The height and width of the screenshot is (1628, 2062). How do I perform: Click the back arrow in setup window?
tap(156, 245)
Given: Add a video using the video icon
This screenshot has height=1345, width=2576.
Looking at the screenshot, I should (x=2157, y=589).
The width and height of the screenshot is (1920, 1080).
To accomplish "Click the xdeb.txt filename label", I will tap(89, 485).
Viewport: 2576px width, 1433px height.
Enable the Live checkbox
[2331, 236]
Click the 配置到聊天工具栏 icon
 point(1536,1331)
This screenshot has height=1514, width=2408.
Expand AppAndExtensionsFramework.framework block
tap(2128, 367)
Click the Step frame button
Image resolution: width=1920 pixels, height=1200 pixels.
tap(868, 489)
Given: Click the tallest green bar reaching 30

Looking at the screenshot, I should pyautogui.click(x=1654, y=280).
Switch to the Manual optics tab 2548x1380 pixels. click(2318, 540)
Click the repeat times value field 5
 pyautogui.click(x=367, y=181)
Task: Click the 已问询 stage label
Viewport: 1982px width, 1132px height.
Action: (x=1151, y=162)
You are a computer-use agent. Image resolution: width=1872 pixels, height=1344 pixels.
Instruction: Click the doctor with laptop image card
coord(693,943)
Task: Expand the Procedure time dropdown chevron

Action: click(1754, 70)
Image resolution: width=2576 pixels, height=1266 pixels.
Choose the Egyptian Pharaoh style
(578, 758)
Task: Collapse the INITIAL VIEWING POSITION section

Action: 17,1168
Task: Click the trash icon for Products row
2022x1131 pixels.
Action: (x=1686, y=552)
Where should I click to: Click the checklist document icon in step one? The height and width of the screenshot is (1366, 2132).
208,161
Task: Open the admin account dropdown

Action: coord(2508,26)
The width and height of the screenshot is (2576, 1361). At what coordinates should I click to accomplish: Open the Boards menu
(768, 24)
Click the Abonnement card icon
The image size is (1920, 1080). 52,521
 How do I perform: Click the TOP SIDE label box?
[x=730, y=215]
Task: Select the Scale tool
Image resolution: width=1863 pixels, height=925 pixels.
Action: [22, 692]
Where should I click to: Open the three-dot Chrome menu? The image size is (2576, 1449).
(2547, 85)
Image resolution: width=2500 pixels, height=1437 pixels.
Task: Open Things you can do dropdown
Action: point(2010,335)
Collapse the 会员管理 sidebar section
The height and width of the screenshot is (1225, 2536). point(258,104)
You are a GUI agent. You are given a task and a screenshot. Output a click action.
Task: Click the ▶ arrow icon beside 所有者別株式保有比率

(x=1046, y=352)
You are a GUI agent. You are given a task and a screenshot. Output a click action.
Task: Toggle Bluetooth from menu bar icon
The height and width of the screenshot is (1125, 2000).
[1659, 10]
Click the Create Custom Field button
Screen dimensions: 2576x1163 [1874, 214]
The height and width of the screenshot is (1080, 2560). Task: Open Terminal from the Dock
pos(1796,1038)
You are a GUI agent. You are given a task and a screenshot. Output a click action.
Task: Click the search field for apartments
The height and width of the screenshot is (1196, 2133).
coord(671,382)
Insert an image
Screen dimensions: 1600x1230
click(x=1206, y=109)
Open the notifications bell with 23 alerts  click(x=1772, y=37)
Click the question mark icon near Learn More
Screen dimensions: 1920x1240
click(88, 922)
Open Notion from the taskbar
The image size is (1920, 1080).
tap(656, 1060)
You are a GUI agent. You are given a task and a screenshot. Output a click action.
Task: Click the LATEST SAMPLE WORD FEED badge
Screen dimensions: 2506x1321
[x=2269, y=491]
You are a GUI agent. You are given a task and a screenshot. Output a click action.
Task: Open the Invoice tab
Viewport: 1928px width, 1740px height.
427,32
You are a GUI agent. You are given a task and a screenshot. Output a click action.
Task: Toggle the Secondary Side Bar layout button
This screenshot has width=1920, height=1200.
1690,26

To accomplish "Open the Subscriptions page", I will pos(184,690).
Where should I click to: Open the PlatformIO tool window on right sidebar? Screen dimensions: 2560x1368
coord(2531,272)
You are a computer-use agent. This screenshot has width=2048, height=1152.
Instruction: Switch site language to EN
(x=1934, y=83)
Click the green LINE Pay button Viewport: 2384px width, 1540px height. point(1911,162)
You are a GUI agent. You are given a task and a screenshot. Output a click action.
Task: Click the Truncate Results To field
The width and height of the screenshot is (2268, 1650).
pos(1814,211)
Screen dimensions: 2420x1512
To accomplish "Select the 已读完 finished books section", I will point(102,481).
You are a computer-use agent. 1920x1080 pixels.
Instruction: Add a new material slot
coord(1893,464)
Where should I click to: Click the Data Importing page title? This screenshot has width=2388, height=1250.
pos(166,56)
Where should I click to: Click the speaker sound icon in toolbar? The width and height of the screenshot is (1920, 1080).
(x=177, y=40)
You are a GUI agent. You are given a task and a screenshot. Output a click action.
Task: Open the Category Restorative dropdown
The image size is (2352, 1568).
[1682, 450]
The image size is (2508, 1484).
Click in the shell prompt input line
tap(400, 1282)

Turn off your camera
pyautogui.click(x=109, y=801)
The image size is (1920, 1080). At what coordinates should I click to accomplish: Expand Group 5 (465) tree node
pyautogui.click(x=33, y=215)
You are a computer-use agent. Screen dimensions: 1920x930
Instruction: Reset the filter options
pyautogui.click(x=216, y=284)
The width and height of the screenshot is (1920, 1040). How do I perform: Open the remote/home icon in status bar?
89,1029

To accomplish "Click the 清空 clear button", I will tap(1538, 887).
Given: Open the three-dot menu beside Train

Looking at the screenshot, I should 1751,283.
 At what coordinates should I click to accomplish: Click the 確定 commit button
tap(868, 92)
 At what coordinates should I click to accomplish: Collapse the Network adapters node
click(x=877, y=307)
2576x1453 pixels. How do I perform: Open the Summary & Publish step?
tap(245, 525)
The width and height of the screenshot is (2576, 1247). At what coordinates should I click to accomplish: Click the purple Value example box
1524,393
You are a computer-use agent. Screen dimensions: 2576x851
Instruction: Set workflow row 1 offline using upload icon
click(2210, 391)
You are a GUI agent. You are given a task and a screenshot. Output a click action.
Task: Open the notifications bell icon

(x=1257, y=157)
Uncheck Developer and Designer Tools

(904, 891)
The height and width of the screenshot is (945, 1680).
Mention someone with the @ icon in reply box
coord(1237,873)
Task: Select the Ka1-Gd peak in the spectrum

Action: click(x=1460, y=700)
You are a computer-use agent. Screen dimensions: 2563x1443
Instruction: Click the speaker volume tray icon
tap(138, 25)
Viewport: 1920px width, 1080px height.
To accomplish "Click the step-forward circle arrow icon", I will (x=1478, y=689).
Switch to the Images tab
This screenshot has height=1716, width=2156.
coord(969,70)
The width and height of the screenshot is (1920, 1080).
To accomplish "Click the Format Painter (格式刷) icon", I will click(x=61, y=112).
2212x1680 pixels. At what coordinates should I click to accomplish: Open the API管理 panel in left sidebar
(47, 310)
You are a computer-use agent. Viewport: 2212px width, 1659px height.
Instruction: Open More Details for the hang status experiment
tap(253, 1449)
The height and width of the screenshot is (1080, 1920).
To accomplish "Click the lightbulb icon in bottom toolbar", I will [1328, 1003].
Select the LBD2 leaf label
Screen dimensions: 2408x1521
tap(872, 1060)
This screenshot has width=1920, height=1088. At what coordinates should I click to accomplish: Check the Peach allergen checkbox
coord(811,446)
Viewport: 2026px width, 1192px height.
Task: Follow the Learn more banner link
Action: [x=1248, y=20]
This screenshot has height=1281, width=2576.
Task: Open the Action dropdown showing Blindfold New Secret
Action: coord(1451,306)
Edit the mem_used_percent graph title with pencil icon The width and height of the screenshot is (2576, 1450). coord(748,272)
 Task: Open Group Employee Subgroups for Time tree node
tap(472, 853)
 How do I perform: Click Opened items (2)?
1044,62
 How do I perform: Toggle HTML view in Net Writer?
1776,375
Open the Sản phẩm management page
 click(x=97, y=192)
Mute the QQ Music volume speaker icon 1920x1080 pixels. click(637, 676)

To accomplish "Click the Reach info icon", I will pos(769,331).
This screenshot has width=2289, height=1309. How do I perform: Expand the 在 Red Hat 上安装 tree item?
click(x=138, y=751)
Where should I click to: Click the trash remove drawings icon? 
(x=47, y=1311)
◆ ◆ ◆ ◆ ◆
WHAT TO PRODUCE »
Above are the records. Print exactly, and only, the lines from the line with "This screenshot has height=1345, width=2576." to the line with "Image resolution: width=2576", both inclusive.

ANSWER SPACE »
This screenshot has height=1345, width=2576.
Looking at the screenshot, I should (x=2157, y=589).
The width and height of the screenshot is (1920, 1080).
To accomplish "Click the xdeb.txt filename label", I will tap(89, 485).
Viewport: 2576px width, 1433px height.
Enable the Live checkbox
[2331, 236]
Click the 配置到聊天工具栏 icon
 point(1536,1331)
This screenshot has height=1514, width=2408.
Expand AppAndExtensionsFramework.framework block
tap(2128, 367)
Click the Step frame button
Image resolution: width=1920 pixels, height=1200 pixels.
tap(868, 489)
Given: Click the tallest green bar reaching 30

Looking at the screenshot, I should pyautogui.click(x=1654, y=280).
Switch to the Manual optics tab 2548x1380 pixels. click(2318, 540)
Click the repeat times value field 5
 pyautogui.click(x=367, y=181)
Task: Click the 已问询 stage label
Viewport: 1982px width, 1132px height.
Action: (x=1151, y=162)
You are a computer-use agent. Image resolution: width=1872 pixels, height=1344 pixels.
Instruction: Click the doctor with laptop image card
coord(693,943)
Task: Expand the Procedure time dropdown chevron

Action: click(1754, 70)
Image resolution: width=2576 pixels, height=1266 pixels.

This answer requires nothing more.